Parece que anda meio mundo preocupado em dar medidas e tirar medidas, tanto quem tem os meios de as dar, como quem não tem sequer mãozinhas para as tirar, embora julgue que lhe baste tirá-las com o pensamento. Ainda que ele seja mesmo fraquinho, mesmo curtinho, que não vá além de uns curtíssimos milímetros.
A cada medida que dizem que nos dão, logo surgem dezenas de medidas que dizem que faltam, e logo aparecem fitas de medidas que nem sequer têm traços nem algarismos que nos regalem ao menos a vista e consolem o coração, com a presença de uns centímetros animadores. Sim, porque medidas ao metro já são uma miragem nos tempos que correm. E nos cansam de tão curtas que são.

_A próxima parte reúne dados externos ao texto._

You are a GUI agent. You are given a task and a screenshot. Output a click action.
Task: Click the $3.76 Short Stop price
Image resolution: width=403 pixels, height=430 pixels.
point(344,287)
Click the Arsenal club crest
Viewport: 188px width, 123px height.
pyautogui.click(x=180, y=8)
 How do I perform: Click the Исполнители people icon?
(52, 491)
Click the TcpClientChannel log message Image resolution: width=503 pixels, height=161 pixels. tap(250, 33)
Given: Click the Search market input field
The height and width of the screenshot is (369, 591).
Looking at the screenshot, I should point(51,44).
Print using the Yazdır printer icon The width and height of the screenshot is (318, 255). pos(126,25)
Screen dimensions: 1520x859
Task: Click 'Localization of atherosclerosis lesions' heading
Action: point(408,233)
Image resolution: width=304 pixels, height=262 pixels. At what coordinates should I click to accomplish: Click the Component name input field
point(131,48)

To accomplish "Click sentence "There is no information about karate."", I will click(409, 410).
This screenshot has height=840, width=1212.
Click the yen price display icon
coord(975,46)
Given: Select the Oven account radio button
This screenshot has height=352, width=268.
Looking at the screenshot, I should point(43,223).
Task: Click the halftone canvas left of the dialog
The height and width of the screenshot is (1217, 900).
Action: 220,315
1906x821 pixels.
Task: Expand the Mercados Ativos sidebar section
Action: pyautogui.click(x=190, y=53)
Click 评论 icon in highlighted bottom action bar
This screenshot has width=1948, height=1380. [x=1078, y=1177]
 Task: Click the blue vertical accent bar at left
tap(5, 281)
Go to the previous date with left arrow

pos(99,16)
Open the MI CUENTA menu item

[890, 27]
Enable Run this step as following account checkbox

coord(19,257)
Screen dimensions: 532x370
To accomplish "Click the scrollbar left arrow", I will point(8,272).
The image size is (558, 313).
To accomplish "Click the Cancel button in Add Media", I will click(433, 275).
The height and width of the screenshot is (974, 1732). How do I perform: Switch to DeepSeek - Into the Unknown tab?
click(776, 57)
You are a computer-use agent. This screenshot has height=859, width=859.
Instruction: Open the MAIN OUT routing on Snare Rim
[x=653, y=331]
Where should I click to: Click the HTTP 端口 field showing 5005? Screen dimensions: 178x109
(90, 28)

Mas, também há quem queira medidas ao quilómetro, quando não tem mais que duas mãos, que não podem fornecer medidas superiores a vinte centímetros de cada mão, ou seja, dois simples palmos, se as mãos forem normais.
Depois, há quem fale em medidas da crise, como se já lhas tivessem tirado com exactidão, esquecendo que ela não tem comprimento, nem largura, nem altura. Ela ri-se de todos aqueles que lhe atiram com medidas de palheta, com o ar mais sério do mundo. Mais sorumbáticos, são todos aqueles que falam na crise das medidas, talvez baseados no princípio de que medidas, medidas, é tudo aquilo que não se vê, não se sente, nem vem do lado de boa gente.
Cá por mim, à cautela, prefiro que ainda não me tirem as medidas, porque julgo que é um pouco cedo para vestir o último fato, e de madeira, aquele que serve para ir desta para melhor ou, quem sabe, para pior.